There were no protests, though, just a sense that something which seemed increasingly inevitable over the past few years was finally coming to pass.
READ MORE
As they spoke, a large digger, used earlier to pull back trees in order to allow larger trucks access to the drive, tore chunks of the building down.
It is understood the entire job, which is intended to essentially return the site to the way it was before the Murrays built their 588sq m (6,220sq ft) home in late 2006, will take a couple of weeks to complete.
With the work well under way on Friday, Rose Murray said she and her husband, Chris, would appear in court on Monday to answer a charge of contempt against them.
Speaking to The Irish Times, she said she accepted the battle to save their home was over, that it was going to be demolished and that the family would be left with “nothing”.

Murray insisted their decision to build the house without planning permission was only prompted by frustration over planning applications seeking to build at various locations in the area, where her husband grew up, being turned down time and time again.
It seems, she said, “like there was a personal vendetta against us”.

In relation to the current site, she said planning was refused on different grounds including the lack of services. Murray said the family had installed a “state of the art” percolation system in what she described as “the middle of a nine-acre field”.
She also claimed the couple were told the land had previously been “sterilised”, a legal commitment given that it could not be built on, but that this process was never completed.
In 2010, however, Judge John Edwards, in the High Court, told the couple the construction of the house had not been “a technicality” but rather “a flagrant breach” of the planning laws.
[ How a dream family home in Co Meath became a 20-year nightmareOpens in new window ]
Asked about the persistent legal efforts to thwart the council’s repeated attempts to enforce court orders for the removal of the house, dismissed on one occasion as “frivolous, vexatious and an abuse of process”, Murray claimed they sought to negotiate with the council on reducing the size of the property but were repeatedly rebuffed.
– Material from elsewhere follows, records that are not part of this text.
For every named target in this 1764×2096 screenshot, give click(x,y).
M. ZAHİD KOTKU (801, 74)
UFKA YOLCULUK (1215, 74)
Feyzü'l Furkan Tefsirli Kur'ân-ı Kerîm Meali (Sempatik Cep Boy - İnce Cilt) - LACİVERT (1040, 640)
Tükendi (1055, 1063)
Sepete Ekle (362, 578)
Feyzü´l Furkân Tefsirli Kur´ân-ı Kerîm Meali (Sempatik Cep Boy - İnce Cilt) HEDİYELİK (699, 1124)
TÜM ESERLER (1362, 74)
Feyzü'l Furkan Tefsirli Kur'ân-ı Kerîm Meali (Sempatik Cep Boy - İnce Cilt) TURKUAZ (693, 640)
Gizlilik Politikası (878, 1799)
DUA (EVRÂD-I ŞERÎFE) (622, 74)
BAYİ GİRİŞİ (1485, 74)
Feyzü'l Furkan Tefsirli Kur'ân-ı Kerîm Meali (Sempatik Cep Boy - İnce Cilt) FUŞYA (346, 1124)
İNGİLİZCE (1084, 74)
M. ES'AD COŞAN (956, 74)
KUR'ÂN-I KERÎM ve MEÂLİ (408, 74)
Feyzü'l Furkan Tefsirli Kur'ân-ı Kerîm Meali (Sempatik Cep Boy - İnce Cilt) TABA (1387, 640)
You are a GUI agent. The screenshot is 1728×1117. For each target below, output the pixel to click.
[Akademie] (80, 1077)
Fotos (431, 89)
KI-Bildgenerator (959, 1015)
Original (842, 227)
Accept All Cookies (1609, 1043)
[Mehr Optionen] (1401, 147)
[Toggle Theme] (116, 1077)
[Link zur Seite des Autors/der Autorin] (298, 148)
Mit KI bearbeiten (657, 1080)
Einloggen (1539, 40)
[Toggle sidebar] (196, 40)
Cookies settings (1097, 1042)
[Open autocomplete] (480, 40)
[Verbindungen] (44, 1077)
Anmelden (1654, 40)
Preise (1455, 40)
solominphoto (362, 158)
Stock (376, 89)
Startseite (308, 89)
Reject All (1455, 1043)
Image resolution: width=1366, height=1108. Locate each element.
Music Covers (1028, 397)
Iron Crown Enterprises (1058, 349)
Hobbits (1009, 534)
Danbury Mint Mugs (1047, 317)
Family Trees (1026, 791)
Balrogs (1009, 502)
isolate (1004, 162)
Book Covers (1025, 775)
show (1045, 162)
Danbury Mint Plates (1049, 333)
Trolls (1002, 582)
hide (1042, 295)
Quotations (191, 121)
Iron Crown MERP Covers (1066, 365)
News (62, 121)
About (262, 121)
Now, she said, “it leaves us homeless, on the street”.
The couple have two adult sons and one daughter. “The other night, my family were sleeping in five different houses. They asked my son on Monday, did he have somewhere to stay?
“And he told them: ‘This is my house. This is where I stay.’ They offered him a phone number of a bed and breakfast ... to stay with the refugees that’s coming into this country.”
Murray described the treatment of the family with regard to securing their possessions from the house as “barbaric”, but acknowledged she and her husband made a mistake building the house in the first place.
“If I had it all to do again, I’d just move into a caravan.”